If You Love Trout, Take Up Bass Fishing
We’ve entered a new era when how anglers interact with the rivers can be as much a conservation concern as anything.
I get asked all the time what my favorite fish is. My answers tend to fluctuate with my moods.
I’ve often said that I daydream about trout, but my night dreams inevitably involve tarpon. I mean that.
Lately, I’ve taken a growing shine to redfish. The more I fish for reds, the more I like them. They give you a fair fight. And they are resilient, tough, blue-collar fish (sometimes literally).
I respect the hell out of permit, muskies and those “hard to catch” fish, but I’m not a glutton for punishment.
At the end of the day, if I had one day to fish for one type of fish, it would be trout. I like all the moving parts that go into successful trout fishing, like reading currents, matching hatches, making casts and perfect drifts. Despite being a complex puzzle, trout fishing is my comfort zone. It’s where I’m from, and where I want to stay.
Like many, many others.
It’s no secret that 75% of the products sold in fly fishing are trout-centric. Most of the fly rods sold in America are 9-foot 5-weights. By a wide margin. Still. Despite efforts to branch out in different directions and different species, the fly world spins on an axis of trout.
But this year promises to challenge that, at least in the West.
With weak snowpack in many places, though it’s snowing today in Colorado, the outlook is pretty bleak. We’re expecting record low flows, fires, and if recent history is any indication, warm temperatures will proliferate and make rivers too warm to responsibly fish for trout.
That’s a dire set of circumstances. But if you think it’s going to be hard to make a living as a trout shop owner, outfitter, or guide in some of these places, think about how hard it will be for the trout themselves to make any living at all.
All of us should be making plans B, C and D.
Now is the time to learn more about smallmouth bass. Smallmouth should be the national fish, in my opinion.
Common carp used to only be the fancy of weirdo anglers, myself included. 2026 should be the Summer of Carp. Get good at carp fishing, and there isn’t a trout river–even a bonefish flat–in the world that should intimidate you for the rest of your life.
Northern pike head for deep water and weeds in the hot months, but they can still be caught.
Take up saltwater fishing. Pray for rain. Go North, young man–to the upper Midwest or beyond. Take up birdwatching. Something.
The point being: The average angler who truly loves trout and trout fishing might consider fishing for anything but trout in the coming months, at least in some places. Give them a break. A real break.
Hoot owl restrictions are bogus. Lipstick on a pig.
I’m not saying I’m going to turn my back on trout fishing entirely, if conditions are right. But maybe pump the brakes on trying to catch as many as possible every time you go out this year.
There is a time and a place for everything. A 90-degree summer day with water temps in the 70s is not the time or place for trout fishing.
We’ve entered a new era when how we anglers interact with the rivers can be as much a conservation concern as anything, probably second only to climate change. Never before has ethos mattered as much as it does now.
Is this the new, forever normal? I sure hope not.
But I’m afraid we’re going to have to act–and fish–like it is.
More Reading
More thoughts on helping the fish this summer…









It's good to read your warmwater enthusiasm, Kirk, and giving trout a break is a solid conservation message.

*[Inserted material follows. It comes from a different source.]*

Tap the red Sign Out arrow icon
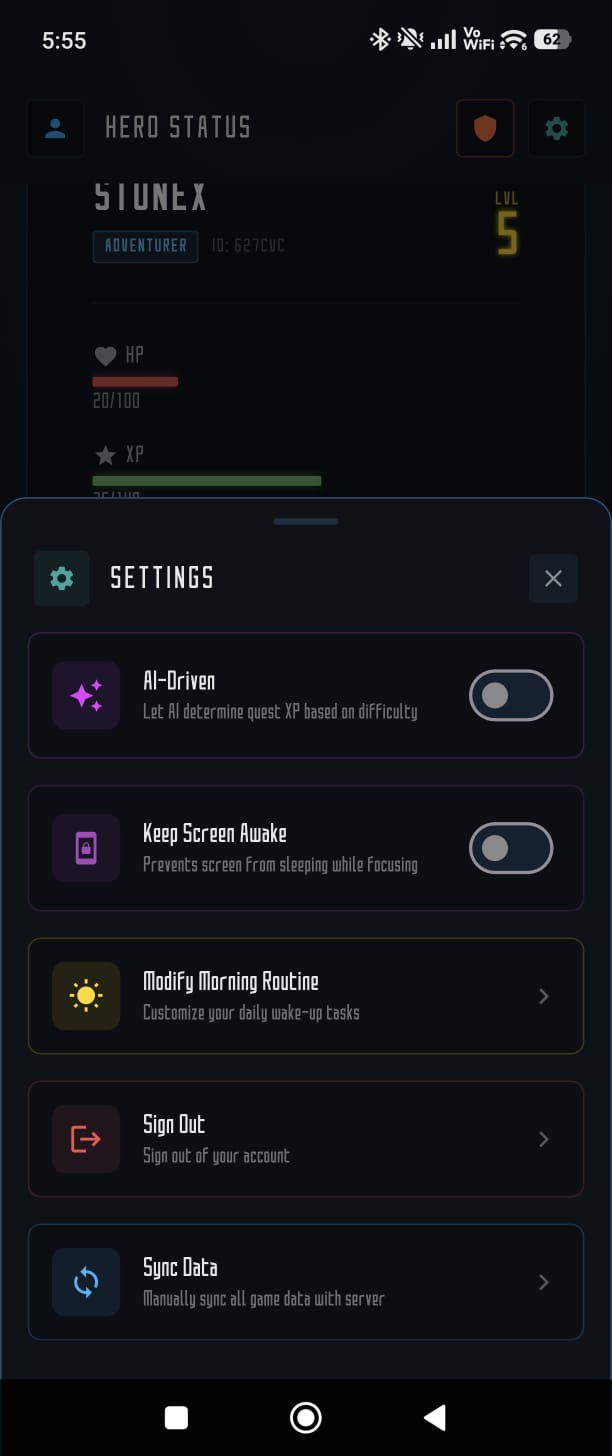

Much of the U.S. has way more bass fisheries than trout streams, yet so much fly fishing culture is focused on trout — even the non-natives. Yet there are few of us who pursue trout primarily when the bass need the break.
Sound advice! I started fly fishing at the young age of 12 with a fiberglass 8 wt. I had a lot more warmwater and tidal water close to me than trout waters, so that's what the bulk of my fly fishing has been about. I see nothing wrong with anyone choosing only one species of fish to target, but not when it negatively impacts the possible sustainability of those species. I've now been fly fishing for 60 years and could be very happy sight fishing to Redfish on a flooded salt grass flat for the remainder of my life. However, I also like chasing Striped Bass & Largemouth Bass, and now live near a lake that they both inhabit. It would be foolish not to take advantage of that, because of some notion that trout are more worthy. I believe that I have learned a lot more about the sport, by having had some diversity with the fish I would chase. There's no trout or Smallmouth close to me, so I'll pursue what is available, and won't have any regrets about it either. People always have some choices, but if they choose to be stubborn about it, that means less people on the water. You make lemonade out of lemons.